La Chiesa, nelle sue varie componenti, dal Papa ai vescovi, sacerdoti, claustrali religiosi, religiose e semplici fedeli, ha sempre il compito-dovere di dare una parola che non sia ingerenza nella vita sociale, ma traiettoria da percorrere per il bene dell’umanità. Per esempio, il cardinal Bassetti, visitando le zone terremotate, ha incontrato, come lui stesso ha riferito: “persone sfiduciate, perché le loro casette che sono state probabilmente costruite in modo improvvisato, non reggono o non hanno retto al rigore dell’inverno. La gente soffre – ha evidenziato il cardinale - e ho l’impressione che sia un po’ abbandonata”.
Il ginepraioburocratico
Queste parole coraggiose ci offrono il quadro della situazione.
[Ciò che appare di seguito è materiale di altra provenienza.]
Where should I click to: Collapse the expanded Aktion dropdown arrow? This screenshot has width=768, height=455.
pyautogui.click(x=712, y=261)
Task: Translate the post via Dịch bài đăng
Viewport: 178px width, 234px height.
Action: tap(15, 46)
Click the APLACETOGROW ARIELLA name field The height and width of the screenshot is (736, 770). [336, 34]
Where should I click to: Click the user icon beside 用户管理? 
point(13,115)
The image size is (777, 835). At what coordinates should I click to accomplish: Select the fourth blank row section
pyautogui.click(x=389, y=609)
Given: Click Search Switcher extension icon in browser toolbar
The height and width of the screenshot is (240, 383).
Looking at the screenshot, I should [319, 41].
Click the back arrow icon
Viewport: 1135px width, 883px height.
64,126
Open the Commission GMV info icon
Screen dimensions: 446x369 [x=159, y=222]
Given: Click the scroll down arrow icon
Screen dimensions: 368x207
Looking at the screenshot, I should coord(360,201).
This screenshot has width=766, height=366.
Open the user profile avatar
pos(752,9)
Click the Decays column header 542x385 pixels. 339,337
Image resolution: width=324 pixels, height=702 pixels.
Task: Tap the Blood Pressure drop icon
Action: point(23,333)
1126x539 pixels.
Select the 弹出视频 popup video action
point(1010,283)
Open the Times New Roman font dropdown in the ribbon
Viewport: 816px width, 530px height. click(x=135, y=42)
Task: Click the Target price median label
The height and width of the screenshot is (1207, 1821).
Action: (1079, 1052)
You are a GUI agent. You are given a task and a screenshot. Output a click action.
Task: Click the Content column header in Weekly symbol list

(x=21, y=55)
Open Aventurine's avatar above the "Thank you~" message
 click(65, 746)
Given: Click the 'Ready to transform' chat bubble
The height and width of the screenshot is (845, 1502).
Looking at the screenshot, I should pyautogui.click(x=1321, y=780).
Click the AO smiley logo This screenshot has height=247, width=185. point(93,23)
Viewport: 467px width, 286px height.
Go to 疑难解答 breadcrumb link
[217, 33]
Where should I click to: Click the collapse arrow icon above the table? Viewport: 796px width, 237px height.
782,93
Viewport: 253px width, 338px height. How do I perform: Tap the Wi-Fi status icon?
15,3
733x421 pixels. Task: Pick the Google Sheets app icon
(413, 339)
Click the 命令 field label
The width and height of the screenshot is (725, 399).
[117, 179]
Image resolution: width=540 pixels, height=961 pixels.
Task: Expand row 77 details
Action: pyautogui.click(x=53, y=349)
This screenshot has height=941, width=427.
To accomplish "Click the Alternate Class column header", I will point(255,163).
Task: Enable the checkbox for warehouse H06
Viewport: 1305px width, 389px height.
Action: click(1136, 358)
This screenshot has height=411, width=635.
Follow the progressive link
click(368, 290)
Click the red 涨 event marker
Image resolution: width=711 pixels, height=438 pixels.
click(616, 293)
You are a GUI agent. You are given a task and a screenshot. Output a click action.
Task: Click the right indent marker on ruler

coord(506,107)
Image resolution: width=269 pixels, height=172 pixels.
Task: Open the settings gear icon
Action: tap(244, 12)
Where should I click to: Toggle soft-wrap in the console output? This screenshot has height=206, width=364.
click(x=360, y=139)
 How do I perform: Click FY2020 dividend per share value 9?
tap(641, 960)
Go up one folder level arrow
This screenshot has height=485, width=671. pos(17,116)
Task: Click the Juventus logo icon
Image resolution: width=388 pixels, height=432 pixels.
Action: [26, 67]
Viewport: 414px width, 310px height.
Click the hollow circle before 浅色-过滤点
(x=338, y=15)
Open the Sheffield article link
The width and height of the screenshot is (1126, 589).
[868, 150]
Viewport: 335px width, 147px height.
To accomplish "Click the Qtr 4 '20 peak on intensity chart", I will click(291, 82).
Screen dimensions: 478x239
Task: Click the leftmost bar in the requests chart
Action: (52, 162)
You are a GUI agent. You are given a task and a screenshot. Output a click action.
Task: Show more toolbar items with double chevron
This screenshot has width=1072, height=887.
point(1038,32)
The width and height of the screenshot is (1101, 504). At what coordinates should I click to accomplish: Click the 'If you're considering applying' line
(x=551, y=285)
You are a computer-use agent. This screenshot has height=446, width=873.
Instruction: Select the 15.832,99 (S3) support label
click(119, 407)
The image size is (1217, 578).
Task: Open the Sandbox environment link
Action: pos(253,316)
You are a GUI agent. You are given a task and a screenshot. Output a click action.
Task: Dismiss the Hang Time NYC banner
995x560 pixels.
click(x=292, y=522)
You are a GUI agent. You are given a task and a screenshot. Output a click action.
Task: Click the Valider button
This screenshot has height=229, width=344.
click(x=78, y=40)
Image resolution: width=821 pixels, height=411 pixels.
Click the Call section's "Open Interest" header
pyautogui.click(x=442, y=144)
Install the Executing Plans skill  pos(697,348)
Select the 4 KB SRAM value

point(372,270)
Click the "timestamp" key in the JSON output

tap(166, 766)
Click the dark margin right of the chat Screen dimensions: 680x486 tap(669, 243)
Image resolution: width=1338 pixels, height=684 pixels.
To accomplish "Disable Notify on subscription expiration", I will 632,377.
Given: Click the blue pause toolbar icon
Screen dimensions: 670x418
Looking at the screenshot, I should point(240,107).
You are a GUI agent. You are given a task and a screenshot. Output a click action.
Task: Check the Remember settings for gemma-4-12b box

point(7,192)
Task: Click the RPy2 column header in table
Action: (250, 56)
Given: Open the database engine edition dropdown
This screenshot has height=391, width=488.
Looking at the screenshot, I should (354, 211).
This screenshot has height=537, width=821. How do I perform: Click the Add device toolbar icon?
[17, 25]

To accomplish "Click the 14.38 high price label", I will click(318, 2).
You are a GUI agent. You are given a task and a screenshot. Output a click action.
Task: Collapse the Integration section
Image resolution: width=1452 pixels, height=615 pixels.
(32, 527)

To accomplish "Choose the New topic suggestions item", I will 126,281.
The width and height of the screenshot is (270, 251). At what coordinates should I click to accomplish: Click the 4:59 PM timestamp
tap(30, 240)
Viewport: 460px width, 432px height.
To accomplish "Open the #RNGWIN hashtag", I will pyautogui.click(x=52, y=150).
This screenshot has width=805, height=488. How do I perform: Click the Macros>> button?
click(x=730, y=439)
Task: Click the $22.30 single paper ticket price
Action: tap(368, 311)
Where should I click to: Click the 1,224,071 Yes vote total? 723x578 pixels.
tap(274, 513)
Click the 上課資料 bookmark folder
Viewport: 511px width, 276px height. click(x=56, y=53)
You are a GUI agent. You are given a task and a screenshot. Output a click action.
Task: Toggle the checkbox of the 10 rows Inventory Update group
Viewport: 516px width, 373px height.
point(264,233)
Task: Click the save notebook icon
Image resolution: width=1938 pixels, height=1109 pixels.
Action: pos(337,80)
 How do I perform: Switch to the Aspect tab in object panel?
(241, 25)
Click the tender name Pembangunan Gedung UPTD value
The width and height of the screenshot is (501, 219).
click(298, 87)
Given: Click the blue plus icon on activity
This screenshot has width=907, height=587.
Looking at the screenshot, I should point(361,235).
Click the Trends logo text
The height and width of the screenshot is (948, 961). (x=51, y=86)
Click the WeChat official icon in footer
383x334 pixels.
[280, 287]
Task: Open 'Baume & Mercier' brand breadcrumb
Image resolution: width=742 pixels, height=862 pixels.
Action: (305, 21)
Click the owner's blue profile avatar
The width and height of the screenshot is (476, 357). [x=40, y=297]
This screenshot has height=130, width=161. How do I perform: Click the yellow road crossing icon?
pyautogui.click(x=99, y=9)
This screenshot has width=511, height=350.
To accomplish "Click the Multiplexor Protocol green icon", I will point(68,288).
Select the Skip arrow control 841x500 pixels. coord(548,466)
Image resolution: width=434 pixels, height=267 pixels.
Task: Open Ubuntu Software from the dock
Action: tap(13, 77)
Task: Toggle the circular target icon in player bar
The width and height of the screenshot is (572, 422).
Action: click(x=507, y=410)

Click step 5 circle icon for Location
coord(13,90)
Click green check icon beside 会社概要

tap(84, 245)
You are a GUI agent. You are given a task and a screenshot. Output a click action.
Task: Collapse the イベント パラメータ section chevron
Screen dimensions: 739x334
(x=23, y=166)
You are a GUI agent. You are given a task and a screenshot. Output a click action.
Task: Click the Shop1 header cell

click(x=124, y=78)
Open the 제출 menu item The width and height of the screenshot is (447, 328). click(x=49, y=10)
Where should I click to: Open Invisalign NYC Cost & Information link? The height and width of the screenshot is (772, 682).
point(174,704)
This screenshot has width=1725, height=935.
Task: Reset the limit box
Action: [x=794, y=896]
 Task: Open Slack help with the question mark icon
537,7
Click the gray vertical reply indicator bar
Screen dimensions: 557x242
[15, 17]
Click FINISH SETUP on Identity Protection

A tutt’oggi la percentuale dei soli lavori di messa in sicurezza realizzati è irrisoria rispetto al totale, la ricostruzione è lontana, sembra più un miraggio che una realtà, le norme sono un ginepraio burocratico che sta bloccando tutto, i sindaci, che sono comunque amministratori di piccoli paesi con piccole risorse, hanno le mani legate, e lo Stato, dopo innumerevoli promesse elettorali, di fatto non ha inserito la questione del sisma neanche nel patto di governo… Qualcosa si sta muovendo, ma molto lentamente e in modo farraginoso e, nonostante le numerose manifestazioni da parte di associazioni, sindaci e gruppi di rappresentanti del cratere, la voce della base che conosce la concretezza delle situazioni e dei bisogni ci pare inascoltata.
Ed è proprio in questo momento di abbandono, che è più che mai concreto il rischio di trasformare la visita del santo Padre in un’occasione mediatica che riaccenda i riflettori su una popolazione dimenticata. Ma noi non abbiamo bisogno di un politico che venga a fare un po’ di clamore o ad elargire promesse a buon mercato, più o meno realizzabili, ma di un padre che non ci faccia sentire più soli.